Here’s one clue from the article:

Its economy is struggling. City finances are a mess. Markers of misery — lower family income, higher rates of smoking and obesity, surging opioid use — are many. Its 108,000 residents are much whiter than the nation as a whole, and its demographics are changing only to the degree that the population is skewing older and less educated. It has benefited from government programs, like disability payments and a stimulus grant under the Obama administration that delivered a flood control project, but people here rail against Washington…

…The headquarters of Clabber Girl, the baking powder company, is a point of civic pride, along with Indiana State University, which has rising enrollment, and Rose-Hulman Institute of Technology, a highly regarded science and engineering college. One old factory is being converted into lofts. But several people, when asked about the state of things, simply responded with a wince.

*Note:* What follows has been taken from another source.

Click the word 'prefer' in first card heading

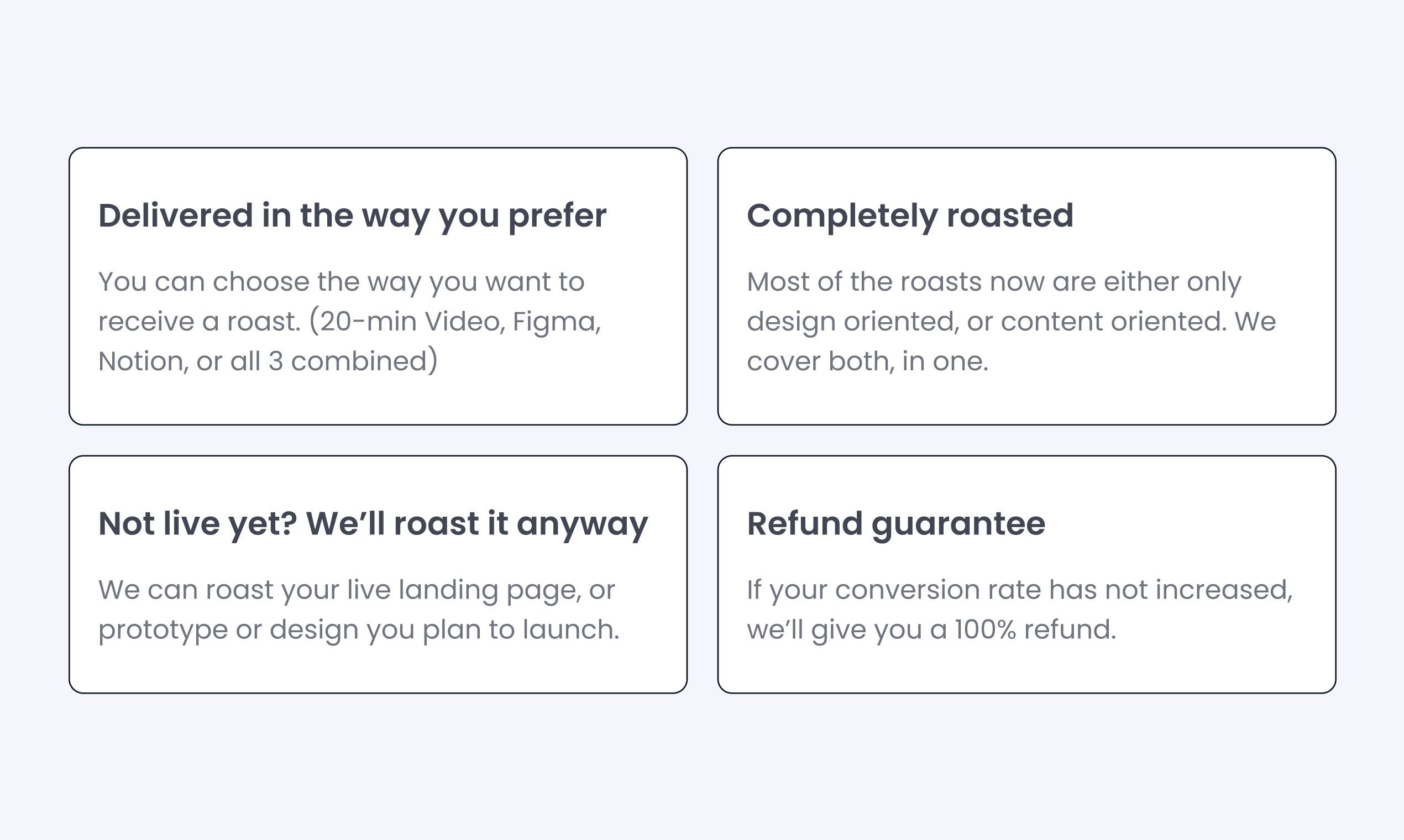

How did a philandering New York City real estate developer turn this relatively conservative area from Obama territory to Trump territory? I suppose we should also ask how how Obama turned them away from the Republican Party (twice), since they supported George W. Bush in both of his elections. Maybe the people of Vigo County are contrarian enough to turn against the party in power so long as an incumbent isn’t on the ticket. If that’s the pattern, they’ll be voting for Trump again.

Yet, the reporting for this article indicates that they have a lot of buyer’s remorse about Trump already, and it could become Democratic territory in 2020. What makes this part of Indiana interesting is its propensity to swing back and forth between the two major parties, but the general drift toward Trump in largely white communities has been evident almost everywhere.

The centrality of immigration and racial issues is seen as a main culprit by almost everyone, including the architects of Trump’s campaign. But we still need to account for the fact that Vigo County voted for a black candidate two times over a white man. Perhaps it’s easier to identify what didn’t work for the Democrats than what did work for Trump. The massive amount of attention that was rightly placed on the Access Hollywood tape in October did not convince the people of Terre Haute that Trump is a sexual predator. Or, if it did, they seemed to still prefer him to Hillary Clinton for some variety of reasons. Likewise, Trump’s uncivil behavior throughout the campaign didn’t turn them against him, nor did countless exposés of his failed and fraudulent business practices. His transparent lack of knowledge wasn’t enough. The fact that numerous prominent Republican politicians and pundits refused to endorse Trump didn’t sway them. The fact that almost no editorial board of a newspaper in the entire country supported Trump did not matter. Trump’s poor debate performances weren’t a substantial problem for him.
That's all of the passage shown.